Orphan Black fait feu de tout bois, car si elle égratigne les dérives scientifiques, la série n’oublie pas de traiter, avec autant de virulence, son Némésis mystique, les proléthéens. Ces derniers sont des illuminés, constituant une secte protestante, s’étant jurée la mort des clones qu’ils considèrent comme une hérésie. Constitués, et fonctionnant comme une véritable secte, ils instrumentalisent Héléna, une des clones, pauvre fille à qui ils ont fait subir de terribles traitements, et dont il canalise la violence et la démence, vers ses semblables. Là où les scientifiques du Diyad Institute sont cyniques et prêt à tout pour poursuivre leurs recherches en dehors de toute éthique, les extrémistes proléthéens incarnent une morale imposée et castratrice, amenant aliénation et obscurantisme, parmi ses membres. Et bien entendu, cette morale doit être imposée par la force aux incroyants. Malheureusement, Orphan Black vise juste avec des thématiques très contemporaines. Entre ses deux extrêmes, se tient Madame S. (Maria Doyle Kennedy), tutrice légale de Kira, ancienne militante d’extrême-gauche anti-thatcherienne. Si son rôle reste flou à l’issue de la première saison, les renoncements, et les trahisons, de certains de ses amis, rappellent les errements de certains de nos hommes politiques contemporains.À la suite d’Albert Einstein, qui était pourtant athée, la série fait sienne sa pensée :« La science sans religion est aveugle, la religion sans science est boiteuse." La religion étant pensée ici, comme un positionnement éthique prenant compte de la nature sacrée de la vie.

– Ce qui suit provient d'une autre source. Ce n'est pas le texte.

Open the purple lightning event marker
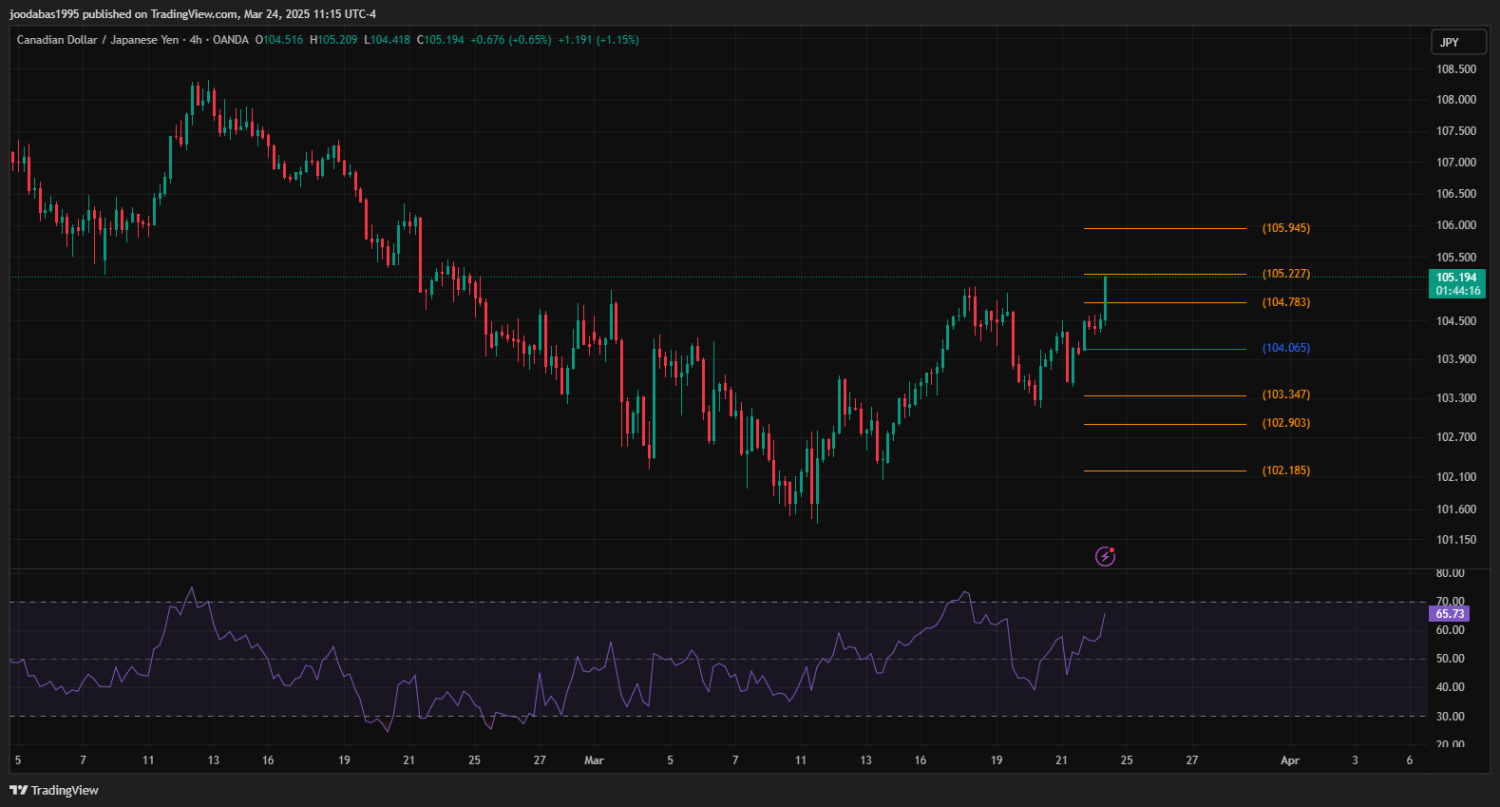The width and height of the screenshot is (1500, 807). coord(1105,556)
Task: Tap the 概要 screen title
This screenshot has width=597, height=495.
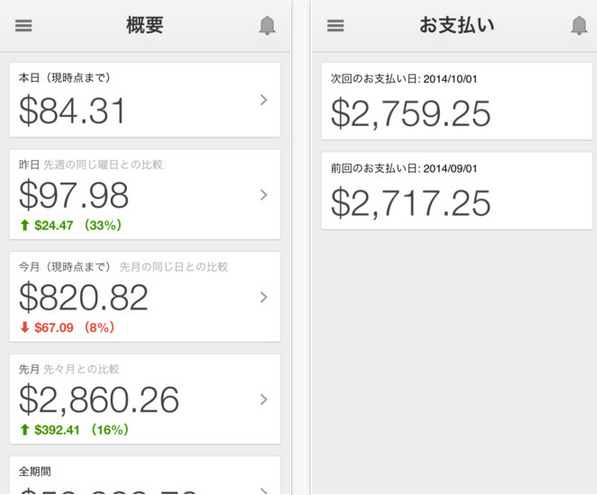Action: [145, 26]
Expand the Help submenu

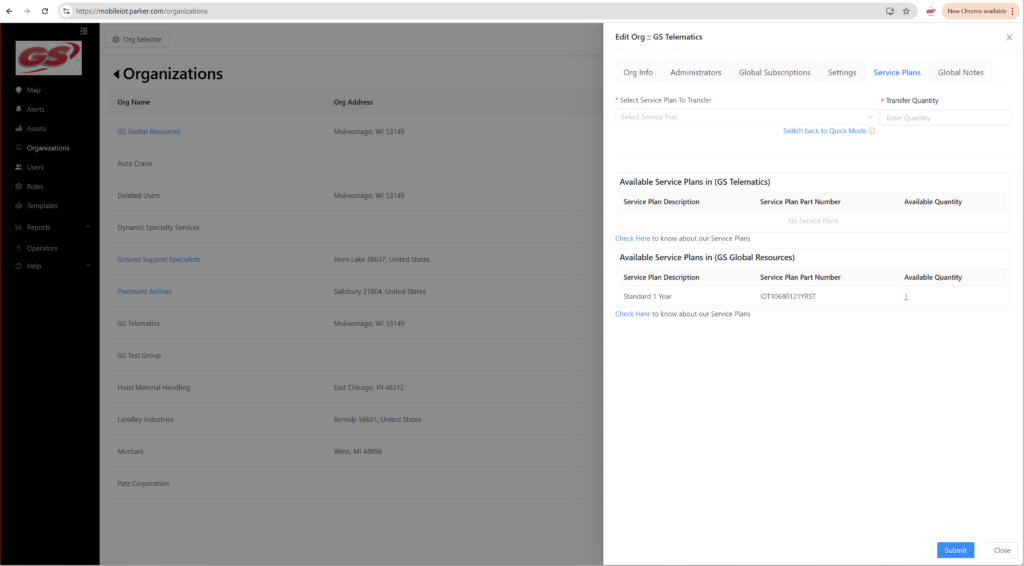tap(88, 266)
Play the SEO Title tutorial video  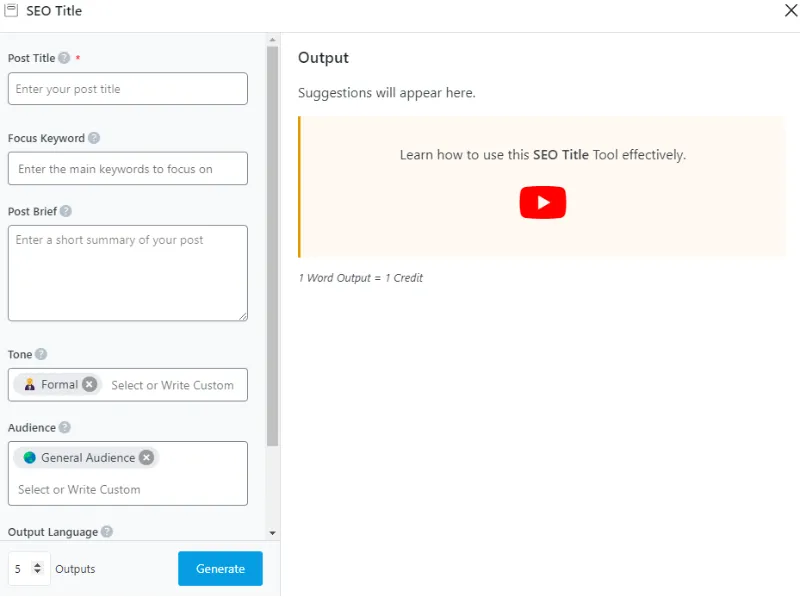tap(542, 203)
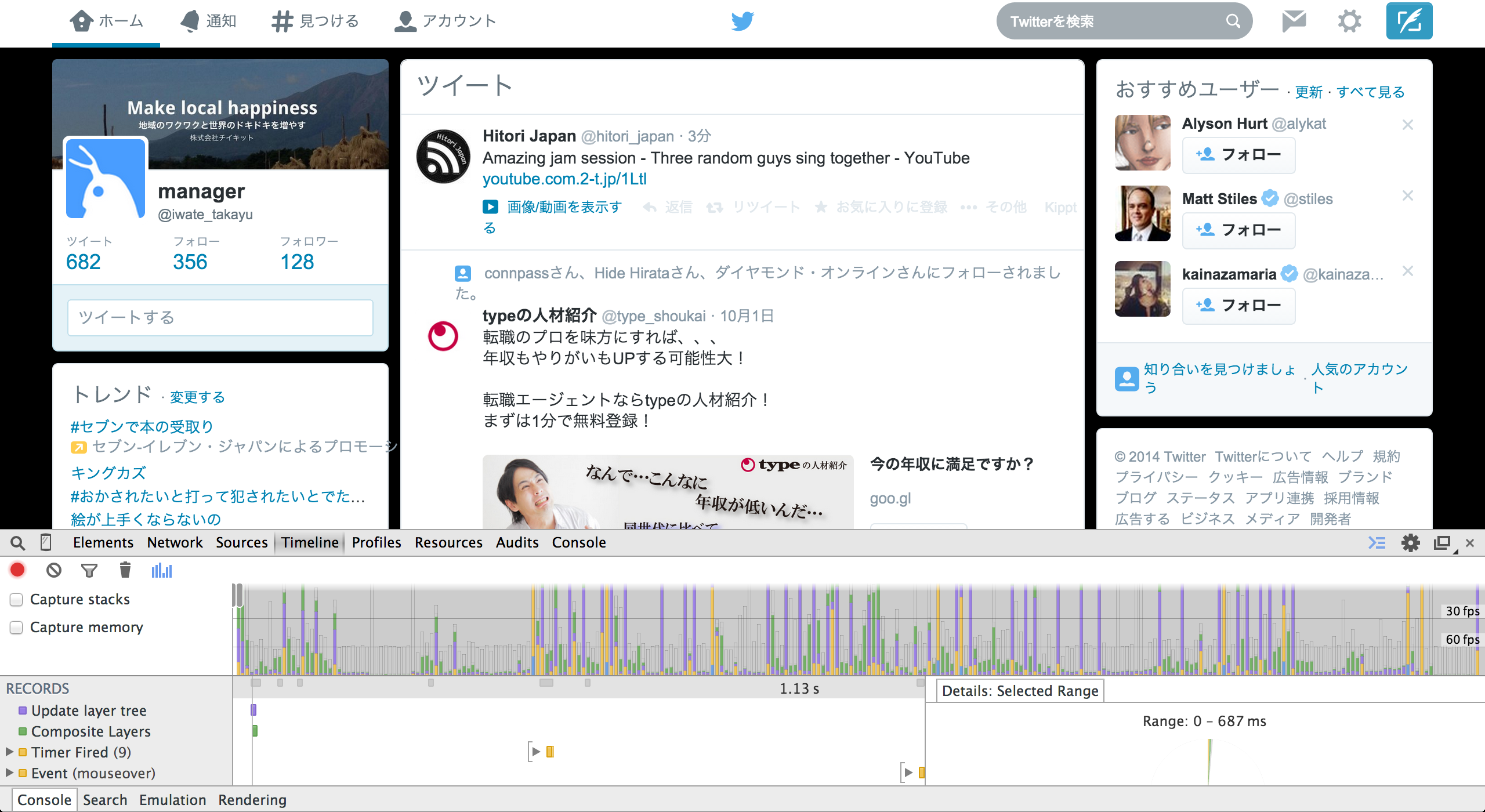
Task: Click the selected range handle in timeline overview
Action: tap(240, 594)
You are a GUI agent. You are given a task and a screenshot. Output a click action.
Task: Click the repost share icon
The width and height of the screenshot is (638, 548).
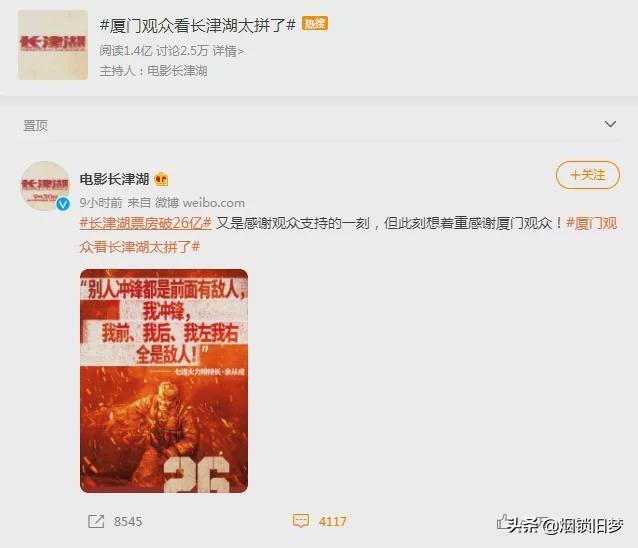pyautogui.click(x=96, y=521)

La première saison est d’or et déjà disponible en DVD. La deuxième saison est diffusée sur BBC America, aux États-Unis et Space, au Canada. Comme d’habitude, d’excellentes équipes de traducteurs mettent en ligne des épisodes en anglais sous-titrés, facilement trouvable sur la toile. On ne peut que vous conseiller de faire un tour, si vous accrochez.